Tak hanya itu, perempuan asal Kediri ini menambahkan, strategi aktif seperti penggunaan Air Conditioner (AC) dan kipas angin tetap diperlukan ketika kondisi lingkungan luar tidak bisa diatasi dengan desain pasif. Namun, Nastiti menegaskan bahwa dengan optimalisasi strategi pasif, beban energi sistem aktif dapat ditekan secara signifikan sehingga menghasilkan bangunan yang lebih hemat energi dan sehat.

Sebagai tindak lanjut, dosen kelahiran 29 November 1961 tersebut turut merekomendasikan penerapan ventilasi malam hari sebagai strategi penyejuk alami yang efisien dan ramah energi. Melalui metode ini, jendela dibuka pada malam hari untuk memungkinkan pertukaran udara.

“Struktur bangunan seperti dinding dan lantai mampu menyimpan suhu dingin malam karena kapasitas termalnya yang tinggi,” tambahnya.

Pada siang hari, jendela ditutup untuk mencegah masuknya udara panas sehingga suhu dingin yang tersimpan di material bangunan dapat dipertahankan. Kesejukan tersebut kemudian dipancarkan kembali ke dalam ruangan melalui proses radiasi termal guna membantu menurunkan beban pendinginan bangunan.

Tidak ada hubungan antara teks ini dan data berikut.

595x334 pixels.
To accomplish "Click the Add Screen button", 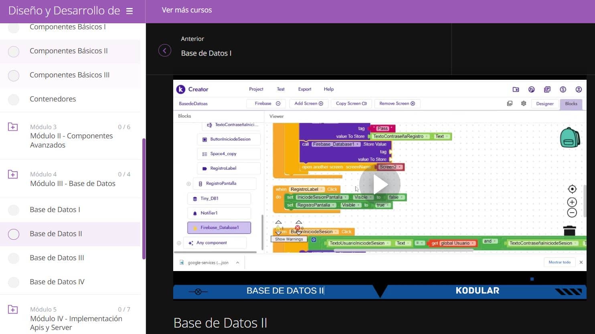I will tap(308, 103).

“Meski demikian, efektivitas strategi ini tetap bergantung pada kondisi cuaca luar yang memengaruhi sirkulasi dan suhu udara,” tandasnya.

Di akhir penjelasannya, Nastiti menekankan bahwa inovasi ini menjadi salah satu wujud kontribusi ITS dalam mencapai Sustainable Development Goals (SDGs) poin ke-13 mengenai penanganan perubahan iklim.

“Perubahan besar dalam efisiensi energi dan kenyamanan alami hunian bisa dimulai dari langkah-langkah kecil yang dilakukan secara konsisten,” tutupnya.